Anyone working in the construction industry will be aware that late payment is an ongoing issue that has caused the demise of many a supplier and sub-contractor. Typically, the problem is that some main contractors delay payment for as long as possible to support their own cash flow, with disastrous effects on the cash flow of their supply chain partners. Given the importance of financially viable sub-contractors to the health of the construction industry, the Construction Industry Council (CIC) is now trying to address this issue.
Enhancing visibility of payment data
In doing so, it will require larger companies to submit more detailed reports about their payment strategy and history, whilst smaller companies will need to have good visibility of the appropriate data to support their own cases.
The CIC’s strategy is to achieve 45-day payment periods by summer 2016, reducing to 30 days by 2018. These will be a significant improvement on the more than 100-day payment delays that are still common within the industry.
In parallel, the Small Business, Enterprise and Employment Act 2015 will empower the Secretary of State to impose regulations on companies relating to their payment practices and policies.

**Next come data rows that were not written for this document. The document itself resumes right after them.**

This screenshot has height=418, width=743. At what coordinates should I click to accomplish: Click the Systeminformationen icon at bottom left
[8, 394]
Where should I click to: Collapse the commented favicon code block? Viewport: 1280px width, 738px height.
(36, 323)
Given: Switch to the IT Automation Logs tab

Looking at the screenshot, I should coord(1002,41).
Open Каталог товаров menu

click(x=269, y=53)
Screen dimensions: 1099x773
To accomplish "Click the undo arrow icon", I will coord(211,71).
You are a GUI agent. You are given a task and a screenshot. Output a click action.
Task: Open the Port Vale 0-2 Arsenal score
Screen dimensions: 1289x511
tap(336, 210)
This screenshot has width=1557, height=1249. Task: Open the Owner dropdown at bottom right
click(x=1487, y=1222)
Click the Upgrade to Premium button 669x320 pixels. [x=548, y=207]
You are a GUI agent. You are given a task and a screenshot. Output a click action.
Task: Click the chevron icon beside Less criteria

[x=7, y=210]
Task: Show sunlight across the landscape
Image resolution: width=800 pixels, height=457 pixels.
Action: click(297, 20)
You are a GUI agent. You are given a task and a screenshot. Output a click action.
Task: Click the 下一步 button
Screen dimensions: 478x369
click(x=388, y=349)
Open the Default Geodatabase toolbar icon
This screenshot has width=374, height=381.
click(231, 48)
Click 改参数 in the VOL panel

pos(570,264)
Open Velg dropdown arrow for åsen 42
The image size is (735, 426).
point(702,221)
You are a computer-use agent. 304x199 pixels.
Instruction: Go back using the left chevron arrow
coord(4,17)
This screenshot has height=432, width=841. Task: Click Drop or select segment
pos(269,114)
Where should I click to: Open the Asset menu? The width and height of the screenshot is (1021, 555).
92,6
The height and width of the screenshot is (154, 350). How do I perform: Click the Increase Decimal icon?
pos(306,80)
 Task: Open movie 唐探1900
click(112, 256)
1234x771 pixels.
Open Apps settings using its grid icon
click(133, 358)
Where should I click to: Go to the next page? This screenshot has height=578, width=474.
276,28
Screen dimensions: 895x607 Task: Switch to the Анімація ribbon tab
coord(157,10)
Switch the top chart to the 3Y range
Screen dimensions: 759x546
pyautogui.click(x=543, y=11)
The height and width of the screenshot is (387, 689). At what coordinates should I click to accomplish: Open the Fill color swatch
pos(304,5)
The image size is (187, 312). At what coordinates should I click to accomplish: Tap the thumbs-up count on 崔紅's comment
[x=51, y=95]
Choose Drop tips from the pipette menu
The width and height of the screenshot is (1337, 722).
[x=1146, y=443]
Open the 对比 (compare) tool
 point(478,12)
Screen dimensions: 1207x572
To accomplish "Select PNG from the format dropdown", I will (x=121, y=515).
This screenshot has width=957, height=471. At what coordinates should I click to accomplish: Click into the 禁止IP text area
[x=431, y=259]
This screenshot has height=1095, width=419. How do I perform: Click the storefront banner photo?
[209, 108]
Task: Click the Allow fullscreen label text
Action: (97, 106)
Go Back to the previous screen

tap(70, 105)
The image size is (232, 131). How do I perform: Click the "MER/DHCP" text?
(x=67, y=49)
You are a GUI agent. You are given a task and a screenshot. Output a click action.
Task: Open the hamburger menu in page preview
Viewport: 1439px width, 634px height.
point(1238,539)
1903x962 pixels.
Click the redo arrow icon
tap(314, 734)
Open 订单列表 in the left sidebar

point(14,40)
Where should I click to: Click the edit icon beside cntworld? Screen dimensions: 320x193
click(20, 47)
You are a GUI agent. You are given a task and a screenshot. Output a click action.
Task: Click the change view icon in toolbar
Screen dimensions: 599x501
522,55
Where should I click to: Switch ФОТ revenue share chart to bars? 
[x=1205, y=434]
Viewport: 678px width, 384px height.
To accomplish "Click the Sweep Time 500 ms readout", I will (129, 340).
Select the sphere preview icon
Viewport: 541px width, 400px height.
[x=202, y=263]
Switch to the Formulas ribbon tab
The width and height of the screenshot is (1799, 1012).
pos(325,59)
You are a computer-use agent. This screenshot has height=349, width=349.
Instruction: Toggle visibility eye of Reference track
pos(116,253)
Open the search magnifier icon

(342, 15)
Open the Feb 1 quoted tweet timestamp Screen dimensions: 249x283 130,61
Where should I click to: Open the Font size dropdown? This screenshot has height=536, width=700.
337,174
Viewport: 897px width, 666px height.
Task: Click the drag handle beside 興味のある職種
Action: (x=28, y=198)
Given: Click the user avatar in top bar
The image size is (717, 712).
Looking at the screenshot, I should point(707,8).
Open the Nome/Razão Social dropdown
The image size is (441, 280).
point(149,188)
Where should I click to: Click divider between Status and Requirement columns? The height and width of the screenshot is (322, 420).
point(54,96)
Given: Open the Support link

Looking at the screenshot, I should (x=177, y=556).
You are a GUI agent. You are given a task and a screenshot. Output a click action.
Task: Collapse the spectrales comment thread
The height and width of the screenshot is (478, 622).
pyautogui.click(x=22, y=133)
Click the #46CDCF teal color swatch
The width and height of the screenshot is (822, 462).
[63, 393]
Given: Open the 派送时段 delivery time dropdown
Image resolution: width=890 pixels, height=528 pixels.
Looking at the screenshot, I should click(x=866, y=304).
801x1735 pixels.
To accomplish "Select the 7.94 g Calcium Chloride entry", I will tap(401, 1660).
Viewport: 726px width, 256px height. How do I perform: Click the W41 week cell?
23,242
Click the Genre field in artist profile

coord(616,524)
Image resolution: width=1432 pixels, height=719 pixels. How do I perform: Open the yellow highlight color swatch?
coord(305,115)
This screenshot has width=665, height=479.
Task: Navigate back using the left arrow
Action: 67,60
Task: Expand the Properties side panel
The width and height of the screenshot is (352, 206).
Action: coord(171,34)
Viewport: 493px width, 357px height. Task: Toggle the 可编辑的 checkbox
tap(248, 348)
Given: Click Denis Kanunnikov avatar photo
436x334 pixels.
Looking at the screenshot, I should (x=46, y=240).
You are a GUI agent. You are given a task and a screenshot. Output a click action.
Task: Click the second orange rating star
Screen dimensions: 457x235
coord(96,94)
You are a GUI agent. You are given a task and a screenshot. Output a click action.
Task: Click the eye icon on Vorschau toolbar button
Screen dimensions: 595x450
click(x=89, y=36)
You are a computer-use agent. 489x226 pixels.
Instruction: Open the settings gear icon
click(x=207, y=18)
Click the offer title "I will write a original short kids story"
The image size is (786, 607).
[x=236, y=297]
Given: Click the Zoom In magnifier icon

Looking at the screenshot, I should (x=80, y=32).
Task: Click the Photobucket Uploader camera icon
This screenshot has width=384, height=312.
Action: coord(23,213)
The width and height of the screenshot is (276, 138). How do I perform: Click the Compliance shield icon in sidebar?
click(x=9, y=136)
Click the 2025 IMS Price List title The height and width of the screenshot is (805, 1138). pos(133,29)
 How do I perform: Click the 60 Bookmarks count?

It is very clear that this Act is targeting large companies and is unlikely to require compliance from SMEs.
Large companies affected by these regulations will be required to report on their payment policies every six months, as well as to disclose any disputes resulting from late payments and their track record on retentions. Any failure to report accurately and on time could lead to criminal charges against directors.
Furthermore, the content of these reports will be accessible online and will therefore impact on the company’s public image and, for quoted companies, the perception of shareholders.
In improving their payment culture, such companies will need to ensure they have good visibility of all of their transaction data.
Potentially this could be onerous in terms of the time and resources needed to collate the required information. However, those companies that have deployed an e-Invoicing electronic trading solution are finding that all of the information they need is readily accessible, in a format that makes it very straightforward to generate many different types of reports.
Experience shows that the e-Invoicing platforms that deliver most benefits to their users have been widely adopted by the company’s supply chain, taking advantage of flexible connection options that suit different kinds of companies. The wider the integration through the supply chain, the better the visibility of key data.
The e-Invoicing system should also deliver full integration with your own finance system, so that transactions are automatically validated and the data available is accurate and auditable.